NEW YORK — The next version of Google’s Android operating system, what’s merely known now as “Android O,” still doesn’t have a full name — I’m betting the snack-themed successor to Nougat will eventually carry the “Oreo” moniker.
But at a Google I/O developer conference otherwise heavy on enhancements to the AI-infused Google Assistant, Google Photos and Google’s vision for AR and VR, the company spelled out more details for O, from longer battery life to improved notifications. Google even announced its intention to bestow some Android love to entry-level phones.
Current versions of Android software are on 2 billion active smartphones and tablets, making it by far the most dominant OS for such devices. For now, O is still a work in process, released today as a beta best in the hands of developers. Versions for the rest of us should come in the summer.
Here are some of the features and enhancements you can expect when O software does become available:
Picture in picture. This is one of the so-called “fluid experiences” coming to O devices. You’ll be able to watch, say, a YouTube video or Netflix in a small window while you’re simultaneously multitasking in some other app.
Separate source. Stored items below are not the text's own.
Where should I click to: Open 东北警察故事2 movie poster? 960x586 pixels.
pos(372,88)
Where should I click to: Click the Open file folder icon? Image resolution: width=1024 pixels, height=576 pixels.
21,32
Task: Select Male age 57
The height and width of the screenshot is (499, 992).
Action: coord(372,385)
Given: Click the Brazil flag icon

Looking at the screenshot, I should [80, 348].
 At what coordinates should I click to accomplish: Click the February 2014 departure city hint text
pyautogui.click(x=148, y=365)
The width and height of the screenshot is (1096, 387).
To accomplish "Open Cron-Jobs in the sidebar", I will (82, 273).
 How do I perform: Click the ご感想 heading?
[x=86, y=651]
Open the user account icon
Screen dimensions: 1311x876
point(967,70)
You can even use the smaller window for a video call. When done, you just can swipe the window away. Apple has a similar feature in iOS for some iPads.
Notification dots. If an app on your phone has an associated notification, you’ll see a dot on the icon to indicate as much. You can then pull down a shade from the top of the screen to peek at the notification or press down on the app icon to view the notification in place. This may also remind you of a feature in iOS on Apple devices with pressure-sensitive displays.
Autofill. We’re all familiar with autofill on computers, that is having the PC automatically fill in your name, address, credit card info and so on. This “opt-in” feature is coming to apps on O devices. The promise, of course, is that it will be simpler to log in and set up such phones and apps.
Better copy and paste. The last of the fluid experience that Google highlighted at I/O is an improved copy and paste feature based on machine learning. The idea is you won’t have to drag handles to highlight everything you want to copy — you can instead tap just once on names, phone numbers and addresses, and Google automatically highlights those items.
Vitals. Collectively, these are the enhancements that are meant to improve your phone’s battery life, startup time and performance, stability and security.
For example, Google says it scans more than 50 billion apps daily on every connected Android device. If it finds a harmful app, Google disables or removes it. To make this more visible to the end user, Google announced what it calls Google Play Connect, which will let you know that the apps on your phone are A-OK , or presumably if on the other hand they might cause trouble.
Android for the entry level. Typically the latest operating systems are earmarked for the most powerful phones. Google, however, doesn’t want O to just be for state of the art devices. But Google previewed a variant it calls Android Go that aims to tune a good seamless Android experience for the most affordable O phones, those with lesser components and/or memory.
Go includes a rebuilt set of Google’s own apps that require less memory, storage and mobile data, as well as a special Google Play Store that highlights the apps that will work better on such entry-level phones (though all the other Android apps will apparently be available as well.). Android Go is being designed for O phones with one gigabyte or less of memory, down to 512 megabytes.
As part of this effort, Google mentioned a version of YouTube called YouTube Go for users with limited data connectivity. For one thing, it will give you a sneak peak of a video you’re thinking about watching before you decide, Google says, to spend your data to actually watch it. You can also save videos while connected to watch when you can’t later tap into data. And you’ll be able to share such videos when you’re offline.
Google has not specified if or how well the Google Assistant might function on such Android Go phones or whether the newly announced Google Lens camera technology that can identify objects will work.